TEXT TO READ
────────────────────

To: "MG List" <mgs@Autox.Team.Net>
Subject: Jokes: Ole Sayings.....
From: Larry Macy <macy@bblmail.psycha.upenn.edu>
Date: Fri, 17 Jul 1998 08:50:05 -0400
I liked the first one and some of the others.
Enjoy

Larry Macy
78 Midget

The journey of a thousand miles begins with a broken fan belt and a leaky
tire.

People who live in glass houses shouldn't cavort nude on top of the piano
doing gorilla impersonations.

A rose by any other name would stick you just as bad and draw just as
much
blood when you grab a thorn.

It takes fewer muscles to smile than to frown, and fewer still to ignore
someone completely.

The best laid plans of mice and men are worth just as much.

I believe no problem is so large or so difficult that it can't be blamed
on
somebody else.

I believe for every drop of rain that falls, a flower grows. And a
foundation leaks and a ball game gets rained out and a car rusts and...

Follow your dream! Unless it's the one where you're at work in your
underwear during a fire drill.

Always take time to stop and smell the roses... and sooner or later,
you'll
inhale a bee.

Do not walk behind me, for I may not lead. Do not walk ahead of me, for I
may not follow.  Do not walk beside me, either, just leave me alone.

If you don't like my driving, don't call anyone. Just take another road.
That's why the highway department made so many of them.

If a motorist cuts you off, just turn the other cheek. Nothing gets the
message across like a good mooning.

────────────────────

RECORDS SHOWN
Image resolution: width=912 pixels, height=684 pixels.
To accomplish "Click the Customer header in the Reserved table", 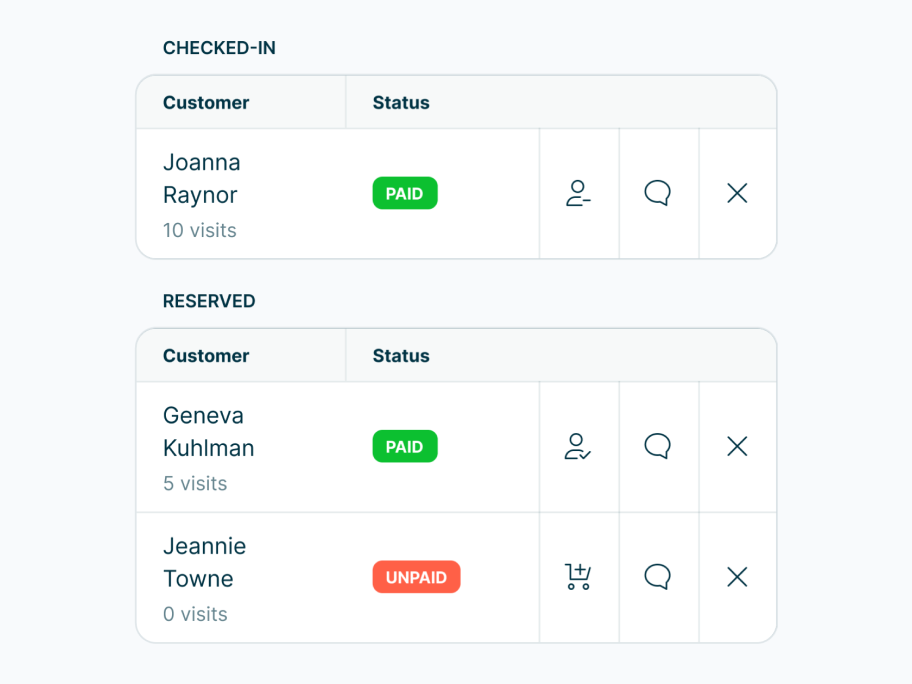I will pos(206,356).
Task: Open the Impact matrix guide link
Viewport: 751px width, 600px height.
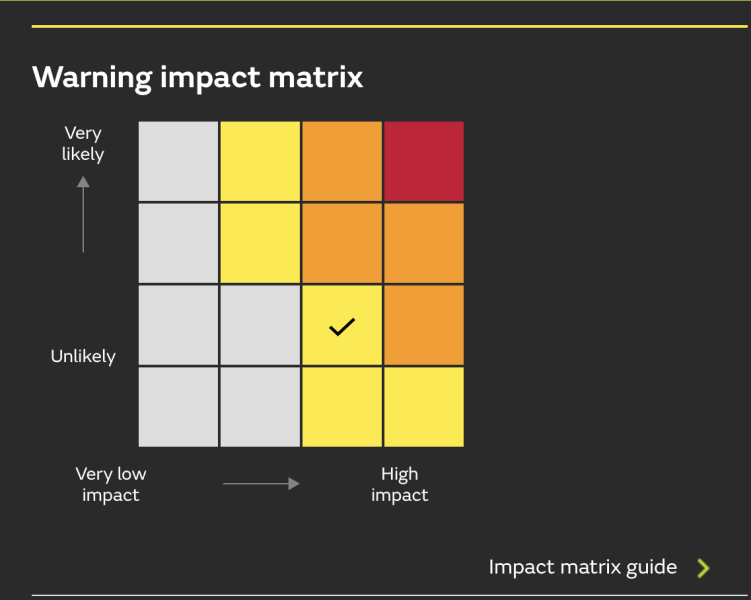Action: coord(583,567)
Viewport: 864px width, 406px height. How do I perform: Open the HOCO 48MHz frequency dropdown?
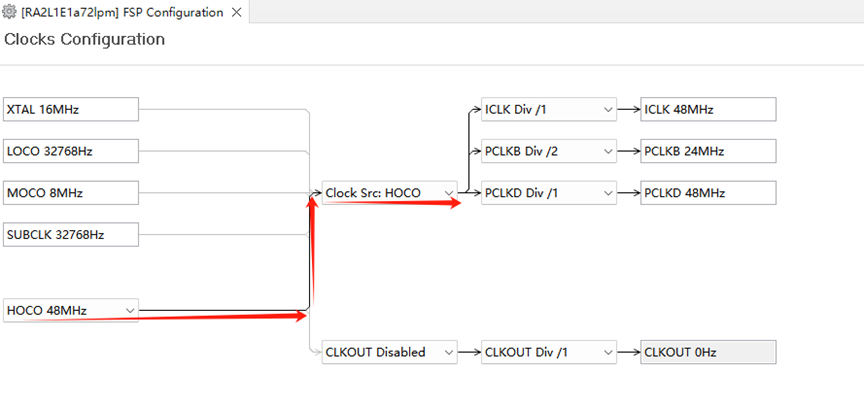click(71, 311)
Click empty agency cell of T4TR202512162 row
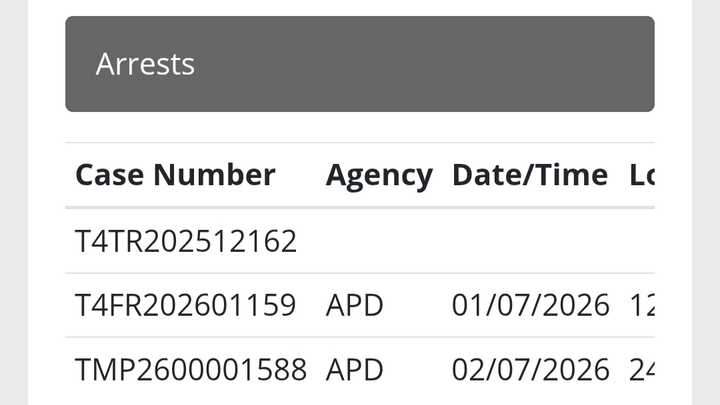The width and height of the screenshot is (720, 405). point(379,241)
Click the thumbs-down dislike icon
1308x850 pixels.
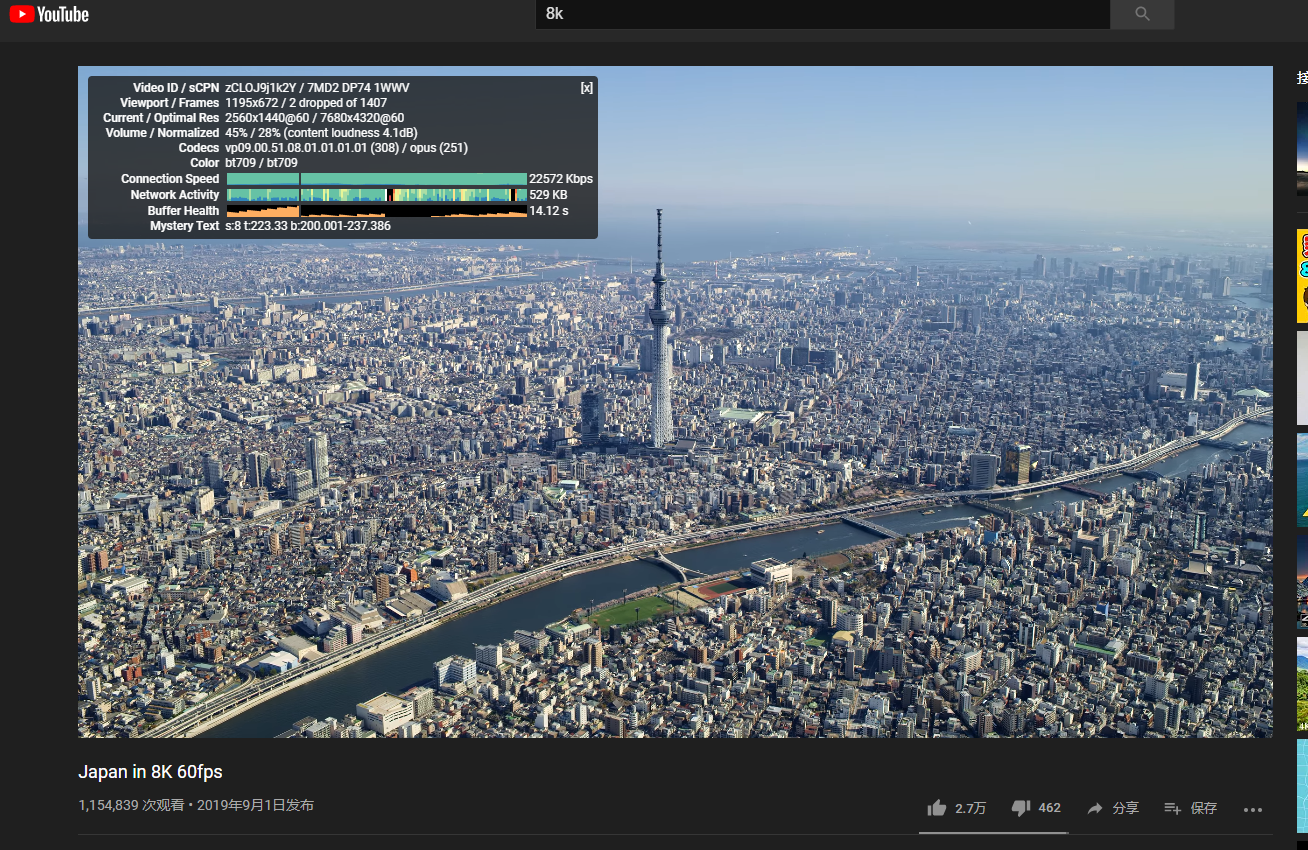pyautogui.click(x=1020, y=808)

────────────────────

PROMPT
Copy the stretch of the sayings from "Follow your dream!" through "many of them.", substituting "wasp" for "bee".

SOLUTION FOR THIS PROBLEM
Follow your dream! Unless it's the one where you're at work in your
underwear during a fire drill.

Always take time to stop and smell the roses... and sooner or later,
you'll
inhale a wasp.

Do not walk behind me, for I may not lead. Do not walk ahead of me, for I
may not follow.  Do not walk beside me, either, just leave me alone.

If you don't like my driving, don't call anyone. Just take another road.
That's why the highway department made so many of them.